Distaff Day: Fun and Fire?

Distaff day falls on January 7th each year. It is the day after 12th night, also known as Epiphany. Traditionally, it was the day when the festivities of Christmas were over and women went back to their distaves and resumed the regular daily duties of spinning.

There is also some fun folklore that spinners talk about on this day. The tradition, supposedly, is that when Distaff day and the men’s equivalent, Plough day (the Monday following Epiphany) fell on the same day there was mischief afoot!

According to the folklore, the men would leave their ploughs, return home and tease the women by lighting the flax on fire. The women would retaliate by dumping buckets of water on the men. This is the story that I and many other spinners have heard about the bygone traditions of this holiday.
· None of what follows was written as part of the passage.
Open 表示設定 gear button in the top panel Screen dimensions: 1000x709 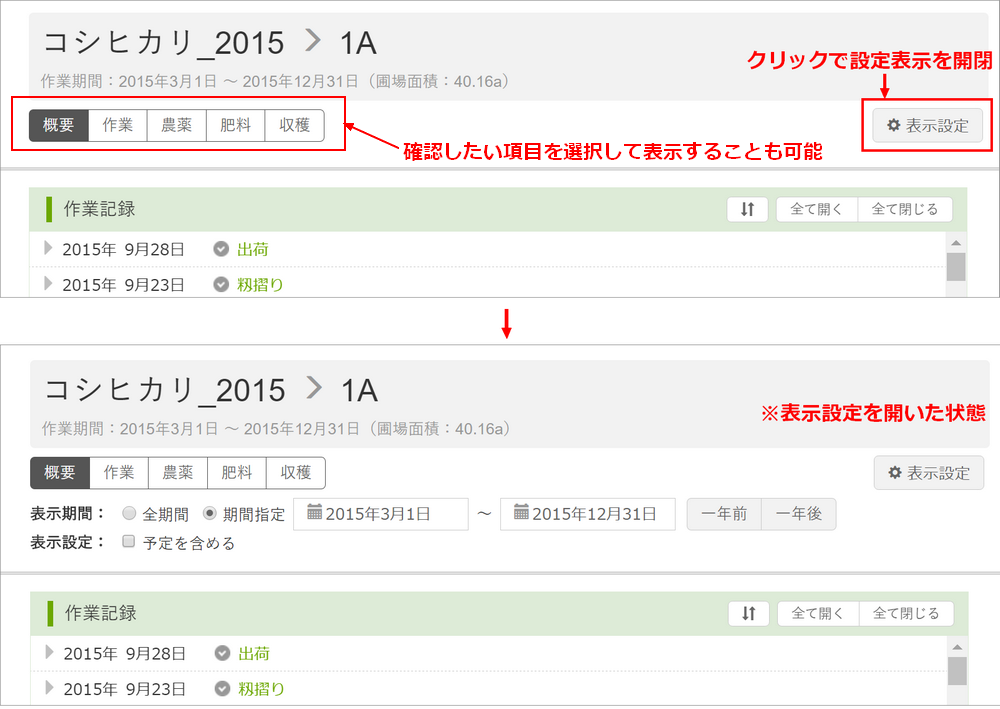click(927, 126)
The source of this folklore is a 17th century poem written by Robert Herrick. With all the work it takes to prepare flax for spinning, and the very real danger of playing with fire indoors this tradition sounds shocking to say the least! When I learned it originated from a book of poetry titled, Hesperides, (a reference to Greek mythology) I began to doubt that this was a literal description of Distaff day traditions. I’m sure there was fun and antics, but I’m skeptical about the idea that people were trying to light any flax on fire, especially indoors.

I made a video explaining my thoughts about this spinner’s holiday and you can watch it here!

Here is the original St. Distaffs Day poem by  Robert Herrick (1591–1674) describing the St. Distaffs Day antics:

St. Distaff’s Day; Or, the Morrow after Twelfth-day

        PARTLY work and partly play     
          You must on St. Distaff’s Day:     
        From the plough soon free your team;     
          Then come home and fother them;     
        If the maids a-spinning go,     
          Burn the flax and fire the tow.     
        Bring in pails of water then,     
          Let the maids bewash the men.     
        Give St. Distaff all the right;     
          Then bid Christmas sport good night,     
        And next morrow every one     
          To his own vocation.    

~ Robert Herrick  

What do you think? Was Robert Herrick writing a funny poem perhaps a little like the Shel Silverstein of his time? Or is this poem a documentation of ceremony? A pastoral themed literal description of a quaint country tradition for the 7th of January?

If you would like to learn more about Robert Herrick, his life and poetry, I found this article by Poetry Foundation to be very interesting and thorough!

I learned about St. Distaffs day when I became a spinner. It has been claimed as a modern spinning holiday when spinners get together for spin-ins, demonstrations, and as seen in this post from Fiberygoodness, spin together events. I don’t want to be a St. Distaff day Scrooge so let me just say that I think any reason to get together with spinners and have community is wonderful! Thankfully, we don’t have to light flax on fire to have a good time. I look forward to when we can all safely celebrate St. Distaff day together in person again!

My personal tradition is to keep a bit of fluff from every project I do over the course of the year. On Distaff day, I card all the fluff into a textured batt and spin a commemorative skein of yarn, using a distaff of course. It is like a scrap book of the prior year, similar to a memory quilt.

My Distaff Day yarn from 2021 includes a piece from every project I spun in 2020.

2 thoughts on “Distaff Day: Fun and Fire?

  1. Kat Gann

    What a fun history! Taking time to find fun and joy in an everyday event should be practiced now! It reminds me of a philosophy I read once in school. I cannot remember the philosopher and my books in storage so cannot review at this time. The idea was if you are digging a ditch make it the best ditch you can dig and enjoy the challenge of devising the best ditch possible.

    1. JillianEve

      Yep! It’s about the journey not the destination!